Par ailleurs, la SEC américaine a mené pendant longtemps une enquête sur la fondation Ethereum et autres entités, dont Vitalik. Cette enquête a été abandonnée cette année, ce qui constitue indirectement une reconnaissance du caractère suffisamment décentralisé de la fondation et du projet — confirmant que le fondateur ne peut pas exercer un pouvoir absolu.
7) La transition vers PoS aurait-elle conduit à une centralisation ?
Ce vieux débat ressurgit encore aujourd’hui. Pour approfondir, voir notre article précédent, section 01. D’ailleurs, près de deux ans après la fusion PoS d’Ethereum, PoS a fait ses preuves : le fonctionnement stable d’Ethereum démontre amplement la sécurité et la fiabilité de cette mise à jour.
02 Synthèse : Contexte défavorable, donc autodestruction interne
Le monde est bizarre : durant le marché baissier, quand Ethereum tenait bon, tout le monde disait « génial, innovation imbattable, avenir prometteur ». Aujourd’hui, en période de marasme, tout ce qu’il fait est jugé mauvais.
Depuis sa création, Ethereum a toujours été au cœur des controverses — de l’attaque du DAO à la remise en cause des DApp, puis à la montée du DeFi. Chaque controverse intense démontre justement que le développement d’Ethereum est extrêmement surveillé, car il incarne désormais Web3 et le marché crypto comme une force centrale incontournable.

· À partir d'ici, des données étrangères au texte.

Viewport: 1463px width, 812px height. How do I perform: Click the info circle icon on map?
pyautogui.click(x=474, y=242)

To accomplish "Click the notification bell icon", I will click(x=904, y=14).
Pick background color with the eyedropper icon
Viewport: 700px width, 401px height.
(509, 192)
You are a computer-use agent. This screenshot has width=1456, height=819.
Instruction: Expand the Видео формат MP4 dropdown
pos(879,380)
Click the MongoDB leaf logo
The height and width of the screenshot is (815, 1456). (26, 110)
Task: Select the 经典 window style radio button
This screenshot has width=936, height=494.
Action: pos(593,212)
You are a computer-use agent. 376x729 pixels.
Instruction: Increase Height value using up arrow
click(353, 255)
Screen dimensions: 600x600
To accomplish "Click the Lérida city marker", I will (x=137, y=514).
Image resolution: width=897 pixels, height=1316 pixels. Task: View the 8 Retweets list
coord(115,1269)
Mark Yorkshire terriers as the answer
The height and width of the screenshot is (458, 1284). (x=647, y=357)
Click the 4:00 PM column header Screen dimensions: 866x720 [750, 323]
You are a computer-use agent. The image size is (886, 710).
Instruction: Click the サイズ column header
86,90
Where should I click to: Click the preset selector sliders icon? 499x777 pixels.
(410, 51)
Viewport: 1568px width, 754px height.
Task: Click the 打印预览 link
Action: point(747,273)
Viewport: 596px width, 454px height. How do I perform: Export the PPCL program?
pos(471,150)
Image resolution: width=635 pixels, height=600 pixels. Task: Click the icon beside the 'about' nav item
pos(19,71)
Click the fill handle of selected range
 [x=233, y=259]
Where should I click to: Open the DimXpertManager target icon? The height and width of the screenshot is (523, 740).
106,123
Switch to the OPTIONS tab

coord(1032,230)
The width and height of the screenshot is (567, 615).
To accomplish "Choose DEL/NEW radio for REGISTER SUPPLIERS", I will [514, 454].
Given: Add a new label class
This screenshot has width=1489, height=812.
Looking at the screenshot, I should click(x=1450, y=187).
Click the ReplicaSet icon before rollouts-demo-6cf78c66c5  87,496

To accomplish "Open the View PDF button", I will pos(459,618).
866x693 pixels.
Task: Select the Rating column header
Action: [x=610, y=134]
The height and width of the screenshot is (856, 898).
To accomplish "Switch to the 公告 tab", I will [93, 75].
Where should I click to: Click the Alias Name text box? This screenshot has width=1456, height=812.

La situation actuelle est probablement due à un manque de liquidité externe causé par les hausses de taux américaines. Dans ce contexte, regardons les géants de l’internet traditionnel déjà embourbés : même des startups phares du secteur IA peuvent faire faillite faute de liquidité. Comparé à il y a deux ans, le marché crypto s’en sort relativement bien.
Le manque de liquidité limite l’afflux de nouveaux capitaux. Même si les investisseurs expérimentés (« old money ») continuent de privilégier Ethereum, le concept de « or numérique » associé au Bitcoin correspond mieux au climat actuel. Par ailleurs, l’explosion des Meme coins attire la quasi-totalité des nouveaux fonds disponibles, rendant la tâche encore plus difficile pour Ethereum.
Que ce soit la récession macroéconomique ou la pénurie de liquidité, tout cela passera. L’innovation crypto et Web3, ainsi que leurs applications concrètes, accéléreront leur adoption. Tout finira par revenir sur les rails.